## SUPPLIED PASSAGE
>>>

The development of AKI after vancomycin therapy “is a well-characterized adverse effect,” but the association with piperacillin-tazobactam is less understood, according the study authors. There also appears to be an additive effect when these drugs are combined, the mechanisms for which are unknown. “These findings demonstrate the need for judicious use of combination therapy and strengthen the need for antimicrobial de-escalation when appropriate to avoid deleterious effects,” the authors wrote.
The study also emphasizes the need for vigilance to detect and intervene early in AKI, noted an accompanying editorial. The editorialists offered a number of other suggestions for improving care related to AKI, including that the condition be documented in the discharge summary and explained to patients. They also recommended referring high-risk AKI patients to nephrology after discharge and consulting nephrologists about medication management of hospitalized patients with chronic kidney disease.
Death soon after ED discharge appears common in Medicare beneficiaries
A substantial proportion of Medicare beneficiaries die soon after discharge from the ED, although it is unclear how many of these deaths are preventable, a recent study found.
Researchers performed a retrospective cohort study using Medicare claims data for ED visits from 2007 to 2012 to examine the incidence of early death after ED discharge and determine potential reasons for variation in risk. The study excluded patients living in nursing facilities, those ages 90 and older, those receiving palliative or hospice care, and those who had been diagnosed with a life-limiting illness. The main outcome measure was death within seven days of ED discharge in all patients except those who were transferred or those who were admitted as inpatients. Results were published online Feb. 1 by BMJ.

<<<

## TASK REQUIREMENTS
(1) Copy the stretch of the medical news excerpt from "The study also" through "chronic kidney disease.".
(2) For each statement below, answer yes or no according to the medical news excerpt, and quote the words from it that decide the answer. (a) The study of deaths after ED discharge excluded patients ages 90 and older. (b) The mechanisms behind the additive effect of combining the two drugs are known. (c) The editorial recommended referring high-risk AKI patients to nephrology after discharge.

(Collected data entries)
>>>

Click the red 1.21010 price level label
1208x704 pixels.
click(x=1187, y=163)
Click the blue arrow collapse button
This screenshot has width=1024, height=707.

<<<
>>>

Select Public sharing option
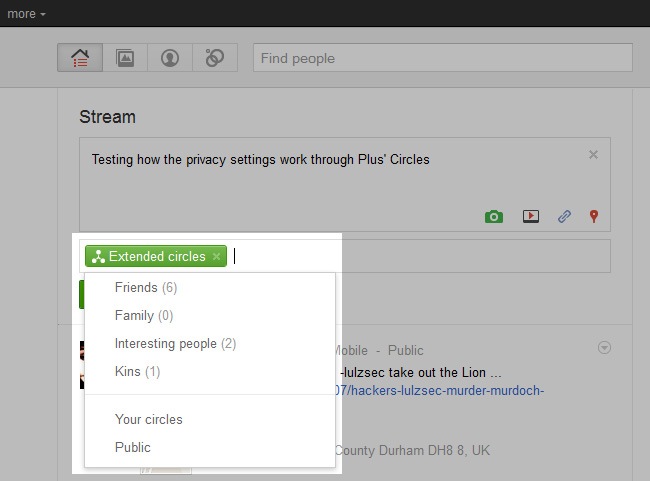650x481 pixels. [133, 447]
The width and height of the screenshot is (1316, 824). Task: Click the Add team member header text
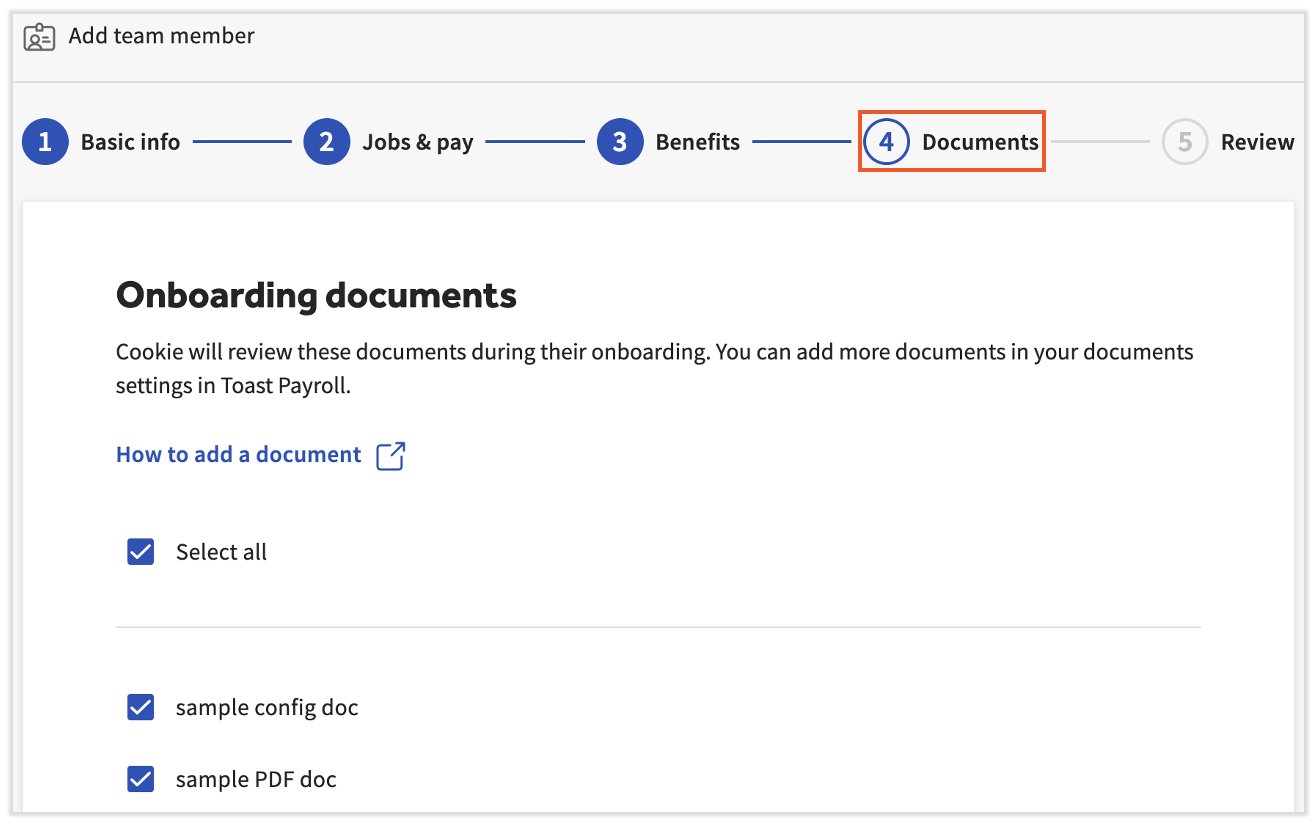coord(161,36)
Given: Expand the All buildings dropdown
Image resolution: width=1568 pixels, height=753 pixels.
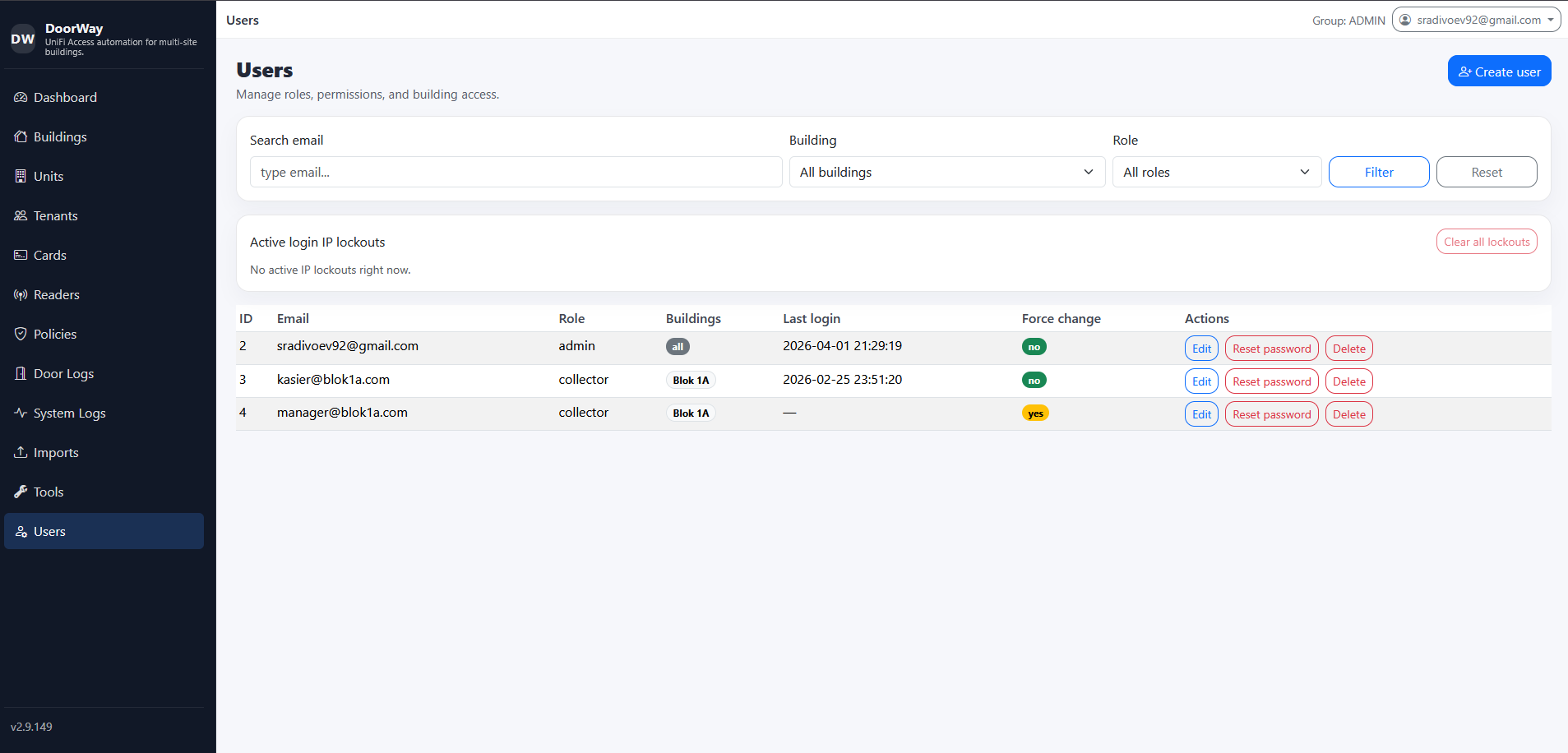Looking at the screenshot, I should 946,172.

<<<

## ANSWERS BY ITEM
(1)
The study also emphasizes the need for vigilance to detect and intervene early in AKI, noted an accompanying editorial. The editorialists offered a number of other suggestions for improving care related to AKI, including that the condition be documented in the discharge summary and explained to patients. They also recommended referring high-risk AKI patients to nephrology after discharge and consulting nephrologists about medication management of hospitalized patients with chronic kidney disease.

(2)
(a) Yes: "those ages 90 and older"
(b) No: "the mechanisms for which are unknown"
(c) Yes: "referring high-risk AKI patients to nephrology after discharge"